Brawley, who holds a degree in culinary arts and owns The Green Kitchen in Richmond, Va., shares delicious seasonal recipes in a Real Virginia segment sponsored by Virginia Grown, a program of the Virginia Department of Agriculture and Consumer Services.
Braised Kale and Lemon
2 tablespoons olive oil
2 medium shallots, minced
1 scallion, minced, plus thinly sliced green tops for garnish
2 cloves garlic, minced
¼ teaspoon crushed red pepper flakes
1 teaspoon kosher salt and freshly ground black pepper
1 lemon, seeded and very thinly sliced
2 cups low-salt chicken broth
1 large bunch curly kale, de-stemmed
In a large, heavy pot, heat 1 tablespoon oil over medium heat. Add shallot, scallion, garlic, red pepper flakes, salt and pepper. Cook, stirring constantly until softened and fragrant, about 6 minutes.
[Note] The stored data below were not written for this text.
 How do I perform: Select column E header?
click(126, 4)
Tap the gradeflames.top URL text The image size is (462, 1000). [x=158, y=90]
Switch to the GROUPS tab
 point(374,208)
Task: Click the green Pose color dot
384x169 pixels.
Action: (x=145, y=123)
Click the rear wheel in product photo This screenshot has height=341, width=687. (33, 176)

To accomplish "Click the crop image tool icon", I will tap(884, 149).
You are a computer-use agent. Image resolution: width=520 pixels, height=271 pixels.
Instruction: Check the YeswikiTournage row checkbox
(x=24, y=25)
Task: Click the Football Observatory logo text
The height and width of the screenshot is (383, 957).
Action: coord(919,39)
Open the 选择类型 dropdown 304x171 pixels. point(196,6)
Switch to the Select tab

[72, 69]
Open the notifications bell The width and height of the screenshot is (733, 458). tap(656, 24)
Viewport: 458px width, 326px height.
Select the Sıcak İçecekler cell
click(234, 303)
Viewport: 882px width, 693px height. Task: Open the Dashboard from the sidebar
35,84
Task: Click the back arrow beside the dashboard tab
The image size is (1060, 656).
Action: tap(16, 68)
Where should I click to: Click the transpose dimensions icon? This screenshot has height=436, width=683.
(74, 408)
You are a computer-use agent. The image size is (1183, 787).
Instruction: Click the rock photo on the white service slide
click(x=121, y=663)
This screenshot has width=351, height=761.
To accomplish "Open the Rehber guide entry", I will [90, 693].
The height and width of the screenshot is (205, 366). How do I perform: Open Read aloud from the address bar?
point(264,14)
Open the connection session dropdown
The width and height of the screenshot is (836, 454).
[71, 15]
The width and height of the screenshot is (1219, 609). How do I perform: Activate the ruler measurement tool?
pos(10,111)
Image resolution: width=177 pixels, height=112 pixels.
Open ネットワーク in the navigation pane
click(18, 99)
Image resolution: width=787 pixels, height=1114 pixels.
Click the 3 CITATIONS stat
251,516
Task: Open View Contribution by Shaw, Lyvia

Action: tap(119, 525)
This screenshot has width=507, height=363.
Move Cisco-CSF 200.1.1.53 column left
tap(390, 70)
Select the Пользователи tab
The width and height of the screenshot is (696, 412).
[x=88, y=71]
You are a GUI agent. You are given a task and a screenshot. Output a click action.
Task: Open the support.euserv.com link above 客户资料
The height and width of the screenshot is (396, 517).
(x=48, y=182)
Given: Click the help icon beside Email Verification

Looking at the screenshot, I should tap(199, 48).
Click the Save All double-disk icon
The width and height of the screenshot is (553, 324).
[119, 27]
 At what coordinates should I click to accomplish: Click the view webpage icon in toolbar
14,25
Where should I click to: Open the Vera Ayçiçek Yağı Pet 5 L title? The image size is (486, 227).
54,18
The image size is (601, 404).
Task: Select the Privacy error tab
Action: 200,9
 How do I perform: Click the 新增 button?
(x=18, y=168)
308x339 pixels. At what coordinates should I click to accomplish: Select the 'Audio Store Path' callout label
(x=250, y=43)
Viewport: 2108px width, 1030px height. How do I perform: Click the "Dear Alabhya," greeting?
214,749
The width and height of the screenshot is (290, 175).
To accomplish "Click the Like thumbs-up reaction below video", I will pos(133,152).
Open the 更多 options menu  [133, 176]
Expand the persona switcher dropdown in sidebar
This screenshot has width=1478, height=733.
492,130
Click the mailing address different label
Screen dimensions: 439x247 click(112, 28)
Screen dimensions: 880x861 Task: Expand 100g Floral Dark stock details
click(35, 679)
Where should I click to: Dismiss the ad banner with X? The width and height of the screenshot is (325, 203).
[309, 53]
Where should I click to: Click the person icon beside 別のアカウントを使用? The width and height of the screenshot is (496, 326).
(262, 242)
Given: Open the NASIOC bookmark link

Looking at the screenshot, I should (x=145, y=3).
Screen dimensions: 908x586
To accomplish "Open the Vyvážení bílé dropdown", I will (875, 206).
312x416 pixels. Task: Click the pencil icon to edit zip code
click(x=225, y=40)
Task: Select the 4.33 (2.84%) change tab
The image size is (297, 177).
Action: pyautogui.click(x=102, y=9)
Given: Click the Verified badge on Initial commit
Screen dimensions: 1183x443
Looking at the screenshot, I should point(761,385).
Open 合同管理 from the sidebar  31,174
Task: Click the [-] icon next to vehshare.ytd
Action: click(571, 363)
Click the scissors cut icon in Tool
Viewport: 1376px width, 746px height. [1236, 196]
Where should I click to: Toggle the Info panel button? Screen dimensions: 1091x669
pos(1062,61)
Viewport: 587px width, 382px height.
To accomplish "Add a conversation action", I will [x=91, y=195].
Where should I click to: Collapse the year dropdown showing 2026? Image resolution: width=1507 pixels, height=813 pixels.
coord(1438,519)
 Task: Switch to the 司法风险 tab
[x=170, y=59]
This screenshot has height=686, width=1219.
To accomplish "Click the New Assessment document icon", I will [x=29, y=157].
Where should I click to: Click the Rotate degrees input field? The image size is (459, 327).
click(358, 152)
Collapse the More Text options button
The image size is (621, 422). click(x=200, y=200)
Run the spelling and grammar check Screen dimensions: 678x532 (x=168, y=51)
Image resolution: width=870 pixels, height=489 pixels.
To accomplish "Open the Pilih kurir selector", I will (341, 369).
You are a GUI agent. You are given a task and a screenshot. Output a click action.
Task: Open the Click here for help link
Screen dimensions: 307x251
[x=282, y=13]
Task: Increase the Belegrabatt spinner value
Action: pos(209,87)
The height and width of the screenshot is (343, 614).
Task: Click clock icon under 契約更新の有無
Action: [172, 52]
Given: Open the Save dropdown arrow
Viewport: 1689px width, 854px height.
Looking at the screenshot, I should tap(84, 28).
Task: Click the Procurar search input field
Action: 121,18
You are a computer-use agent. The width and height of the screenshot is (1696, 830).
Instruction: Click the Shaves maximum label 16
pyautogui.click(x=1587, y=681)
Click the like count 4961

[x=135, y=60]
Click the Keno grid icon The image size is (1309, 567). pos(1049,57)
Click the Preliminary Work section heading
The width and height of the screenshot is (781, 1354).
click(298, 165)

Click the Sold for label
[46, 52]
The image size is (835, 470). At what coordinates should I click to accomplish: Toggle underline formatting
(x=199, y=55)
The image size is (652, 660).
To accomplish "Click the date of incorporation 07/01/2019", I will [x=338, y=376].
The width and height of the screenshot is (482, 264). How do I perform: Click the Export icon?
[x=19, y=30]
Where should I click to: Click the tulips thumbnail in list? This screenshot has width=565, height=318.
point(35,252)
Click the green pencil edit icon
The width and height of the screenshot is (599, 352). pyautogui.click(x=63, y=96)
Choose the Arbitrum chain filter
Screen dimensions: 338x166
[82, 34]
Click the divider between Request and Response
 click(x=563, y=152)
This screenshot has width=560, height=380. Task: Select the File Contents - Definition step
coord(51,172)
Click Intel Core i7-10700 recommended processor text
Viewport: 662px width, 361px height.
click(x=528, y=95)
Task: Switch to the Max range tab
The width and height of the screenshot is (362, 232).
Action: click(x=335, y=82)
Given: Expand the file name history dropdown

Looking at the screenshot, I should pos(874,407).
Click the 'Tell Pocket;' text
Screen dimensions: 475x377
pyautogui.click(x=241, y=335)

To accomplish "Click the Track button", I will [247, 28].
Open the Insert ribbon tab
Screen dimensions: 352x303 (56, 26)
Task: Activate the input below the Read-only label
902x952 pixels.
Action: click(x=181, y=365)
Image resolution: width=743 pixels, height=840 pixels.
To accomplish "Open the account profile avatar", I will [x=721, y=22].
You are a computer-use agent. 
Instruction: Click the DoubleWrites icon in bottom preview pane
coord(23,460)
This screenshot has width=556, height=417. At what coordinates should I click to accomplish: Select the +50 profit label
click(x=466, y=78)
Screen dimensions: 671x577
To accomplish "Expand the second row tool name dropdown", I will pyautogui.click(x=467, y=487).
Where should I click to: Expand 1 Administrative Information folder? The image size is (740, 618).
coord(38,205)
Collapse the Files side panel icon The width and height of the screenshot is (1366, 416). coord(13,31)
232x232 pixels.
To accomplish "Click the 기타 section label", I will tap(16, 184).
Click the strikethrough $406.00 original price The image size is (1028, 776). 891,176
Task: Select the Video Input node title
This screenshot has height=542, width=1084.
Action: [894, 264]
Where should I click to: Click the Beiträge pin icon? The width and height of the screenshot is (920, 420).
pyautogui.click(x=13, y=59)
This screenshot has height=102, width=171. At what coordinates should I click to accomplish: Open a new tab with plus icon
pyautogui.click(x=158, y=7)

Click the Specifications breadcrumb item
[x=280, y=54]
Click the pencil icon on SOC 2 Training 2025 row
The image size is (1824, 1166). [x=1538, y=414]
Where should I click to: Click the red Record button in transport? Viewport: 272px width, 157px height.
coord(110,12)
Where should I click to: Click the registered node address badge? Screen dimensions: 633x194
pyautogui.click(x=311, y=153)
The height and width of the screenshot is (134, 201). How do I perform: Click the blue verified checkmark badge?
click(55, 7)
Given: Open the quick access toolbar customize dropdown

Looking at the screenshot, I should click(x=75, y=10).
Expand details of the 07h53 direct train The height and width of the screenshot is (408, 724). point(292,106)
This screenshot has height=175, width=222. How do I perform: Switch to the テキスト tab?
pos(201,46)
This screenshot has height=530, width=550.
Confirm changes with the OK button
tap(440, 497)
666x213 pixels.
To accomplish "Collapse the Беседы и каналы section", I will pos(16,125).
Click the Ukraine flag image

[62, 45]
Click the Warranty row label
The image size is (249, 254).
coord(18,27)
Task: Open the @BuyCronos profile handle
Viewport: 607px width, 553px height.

Add lemon, and cook until the slices are tender and starting to turn light golden brown, about 2 minutes. Add chicken broth and kale to the pot, and cook until tender and bright green, about 4–5 minutes. Season with salt and pepper, and remove from heat.
Divide kale and sauce among 4 shallow bowls, topping with lemon slices. Garnish with sliced green onion tops before serving.